Here are the results for LR:
TN: 257 | FP: 71 |
FN: 65 | TP: 301 |
As you can see from the above statistics and decision boundary, LR bears an almost identical resemblance to SVM. In fact, its performance is very slightly better but by a negligible margin. We made some hyperparameter changes to LR as well. For example, we changed the solver hyperparameter from LBFGS to Newton-CG and SAG, with the former outputting similar results to LBFGS and SAG outputting worse results. As such, we decided that LBFGS was the optimal solver. Let's also take a look at the ROC-AUC curve for LR:
LR's ROC-AUC curve is very similar to that of both SVM and DT, but moreso to that of SVM. From this, we can see that no matter the hyperparameter setting of SVM, it cannot outperform LR by a significant-enough margin. Given SVM's increased runtime compared to LR, LR seems to be a better method to use than SVM.

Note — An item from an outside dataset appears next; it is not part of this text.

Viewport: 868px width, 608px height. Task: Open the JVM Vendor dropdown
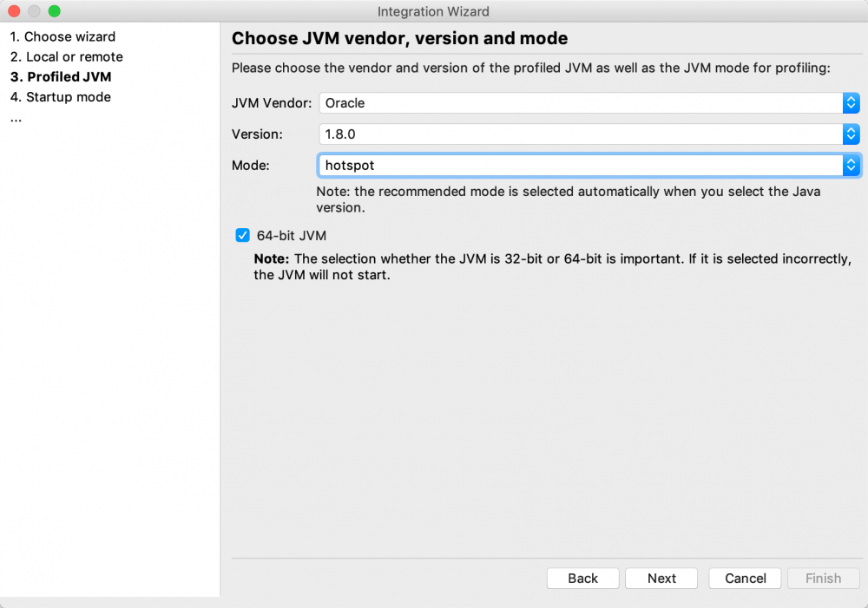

Overall, our methods of data collection and cleaning, namely minimizing the number of features and using features with minimal correlation amongst each other, as well as our model selection and parameter tuning, were effective in predicting if a person has a chance of dying from the COVID vaccine, given that they had an adverse reaction. Of all the models, our Decision Tree model was the best-performing as it consistently had an accuracy about 2% higher than the other models. In addition, all of our models followed our expected trends that higher feature values correlate to higher chances of death. For instance, the SVM and LR boundaries show that a person who is older than 80 years old has a significantly higher chance of death from an adverse reaction to the vaccine than someone who is even 60 years old. This trend further reinforces our confidence in our models' outputs.
Some limiting factors to our models' performances include no clear separation between classes and vague and inconsistent definitions throughout the data. For example, there was a largely consistent but still somewhat inconsistent comma delimiter used throughout the medical history reporting. Thus, the number of pre-existing conditions that somebody suffered from may have been fed incorrectly into the model. Also, the HHS says that an adverse reaction to a vaccine should be reported even if it is not clear that the vaccine was the cause of that adverse reaction. Thus, the data may not, in fact, be completely about people who suffered an adverse reaction largely due to the vaccine.
However, given the results that we generated, we are confident that our models are a step in the right direction towards better understanding adverse reactions to vaccine and allowing healthcare providers and the general public to better understand if a person should take the vaccine and if they experience an adverse reaction, what their risk of death or other serious consequences are.